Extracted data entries
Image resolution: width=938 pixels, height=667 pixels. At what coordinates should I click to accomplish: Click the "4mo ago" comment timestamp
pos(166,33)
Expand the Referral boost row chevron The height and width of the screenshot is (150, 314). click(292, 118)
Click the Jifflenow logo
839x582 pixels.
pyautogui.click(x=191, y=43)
--
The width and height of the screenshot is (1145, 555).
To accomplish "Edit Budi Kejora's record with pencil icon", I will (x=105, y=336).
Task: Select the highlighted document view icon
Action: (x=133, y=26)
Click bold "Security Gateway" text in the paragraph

* Work item *
Among the lines above, return those that contain the string "screenshot".

* Answer section *
Expand the Referral boost row chevron The height and width of the screenshot is (150, 314). click(292, 118)
The width and height of the screenshot is (1145, 555).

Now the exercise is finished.